• [Passage to read]:
.....

The big thing out of Day One was the Albanese government committing to multi-employer bargaining. Over to you Adam Bandt.
This should have been about as surprising as watching the sun come out of the east, even in a Canberra dawn. This was the one big thing the unions wanted. That was the ‘fix’, always very certainly ‘in’.
It is faintly possible that such industry-wide bargaining could deliver outcomes beneficial to both employers and employees, especially among SMEs and the ‘S’ in particular.
It could actually prove a fix – no quotation marks needed - for some of the problems in IR. But I wouldn’t bank too heavily on it.
That would require both highly skilled and good faith legislative drafting - not something all that common generally, but even rarer in the IR space.
And subsequently, a practical operational commitment by both individual unions and the union structure to use it in good faith and not to batter recalcitrant individual employers.
Further ‘fixes in’ for Day Two are likely be in the bigger and broader space around skills, arrived at very much by different players negotiating ‘deals’ off their own narrow best interests.
Do we fix the migrant number at an extra 40k for a total of 200k? What deals are struck with the skills and visa mixes to get such a ‘fix’?
Let’s assume an absolute ‘Best Case’ outcome from the Summit; that the whole two days does set us on the path to a better IR system, together with a much better, future-focused, jobs and skills dynamic; and with all the components slotted neatly and effectively into place.
That would be great, if optimistic; but even so, we would first have to get through all the turmoil rushing at us at increasing breadth and ferocity, demonstrated by that market fall.
On one level the fall was straightforward. We are being driven by Wall St and Wall St has been driven over the last week by Fed head Jerome Powell’s tough-talking on inflation.
Apart from the point I always make about the Fed and Wall St: I’ll believe it when I actually see it: the ‘it’ being a ‘Fed that delivered tough’.
We haven’t seen one in 40 years. Not since the (Paul) Volcker Fed ‘delivered 20 per cent official interest rate tough’.
And also helped deliver Ronald Reagan into the White House and on to ending the Cold War in his deal with the now-late Mikhail Gorbachev.
The big mistake would be to see this as all purely one dimensional: that it’s about the Fed and interest rates and Wall St.
So that if Wall St did throw a sufficiently big tantrum and the Fed inevitably backed off, that it would be, if not exactly ‘Happy Days, at least not grossly UN-happy days, were here again in our financial and economic affairs; and we could move smoothly to that agreed IR and skills upside.
No, too many cans had been kicked down the road before Covid. Then add on Covid and everything we – as in, the world – have done over the past two-and-a-half years.
I don’t think Australians fully appreciate the energy catastrophe that is going to sweep Europe over this winter.
Prices rising by hundreds of per cent – that’s if you are lucky enough to get the energy in the first place.
We’ve already seen Europe’s problems trickle into our market. It’s going to become a flood into 2023.
The last thing the average Aussie is going to be thinking about is what this Summit delivered – in fixes or ‘the fix’.

.....

• [Given material]:
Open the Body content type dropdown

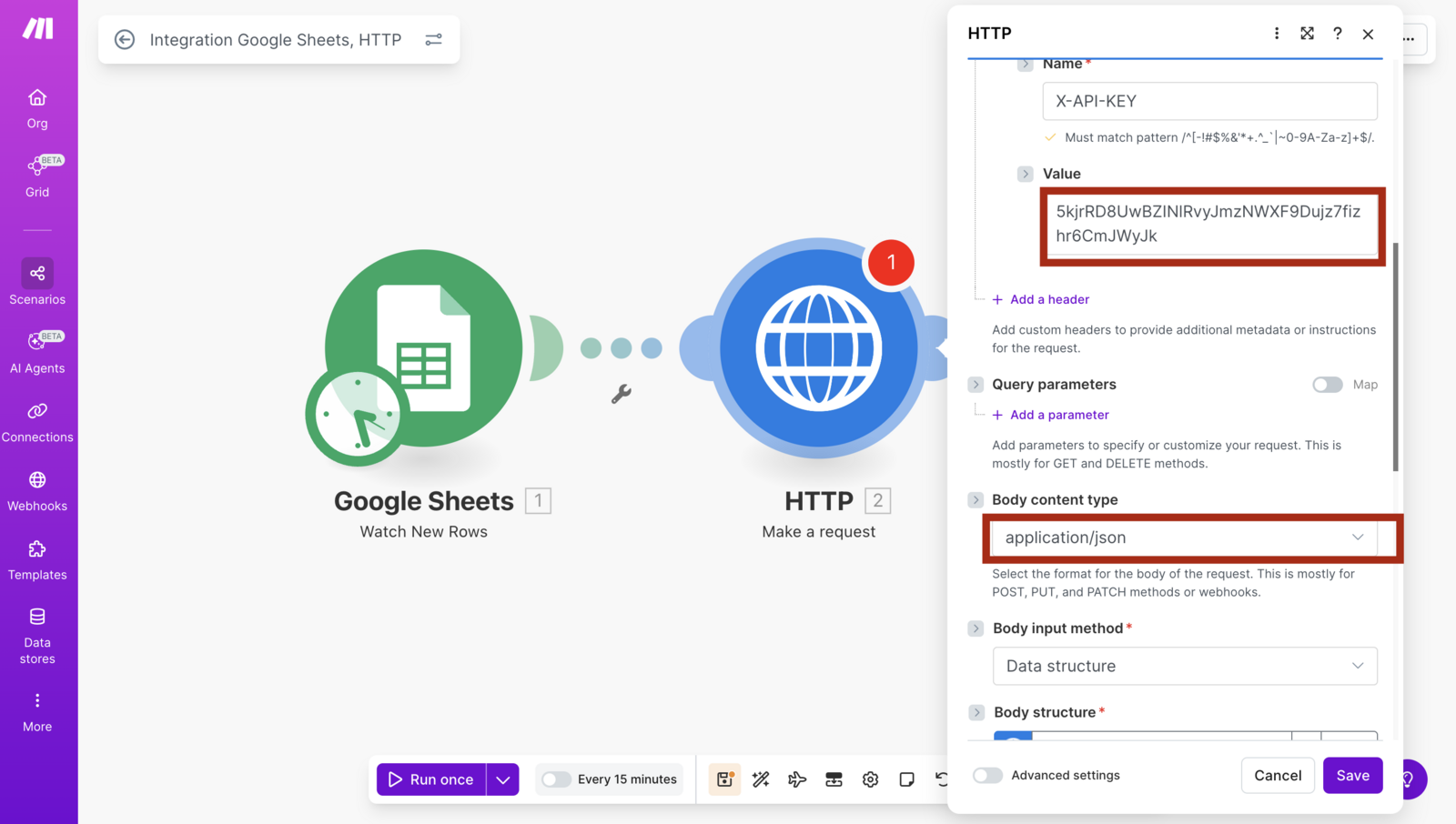pos(1185,538)
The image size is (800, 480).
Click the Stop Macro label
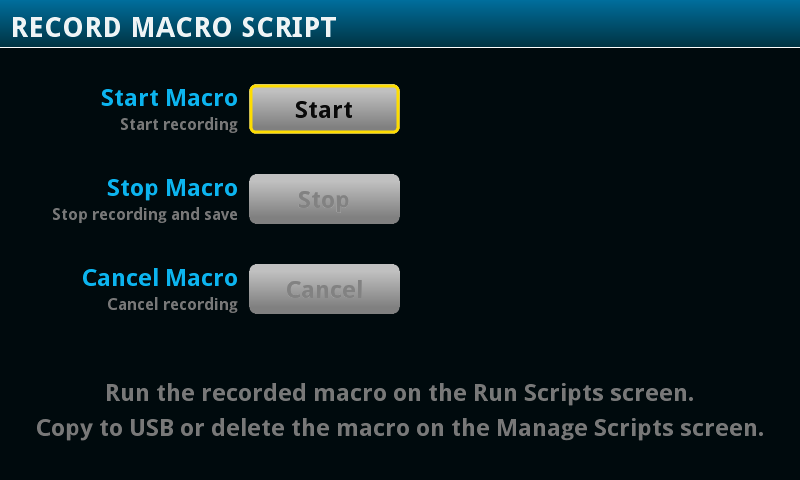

.....

• [Things to do]:
[1] Answer these questions using the summit commentary:
(a) To what did the Albanese government commit on Day One?
(b) According to the commentary, whose tough talk on inflation has driven Wall St over the last week?
(c) What official interest rate did the Volcker Fed deliver?
[2] Print the stretch of the summit commentary from "And subsequently, a" through "recalcitrant individual employers.".

• [Responses to the exercise]:
[1]
(a) Multi-employer bargaining.
(b) Fed head Jerome Powell's.
(c) 20 per cent.

[2]
And subsequently, a practical operational commitment by both individual unions and the union structure to use it in good faith and not to batter recalcitrant individual employers.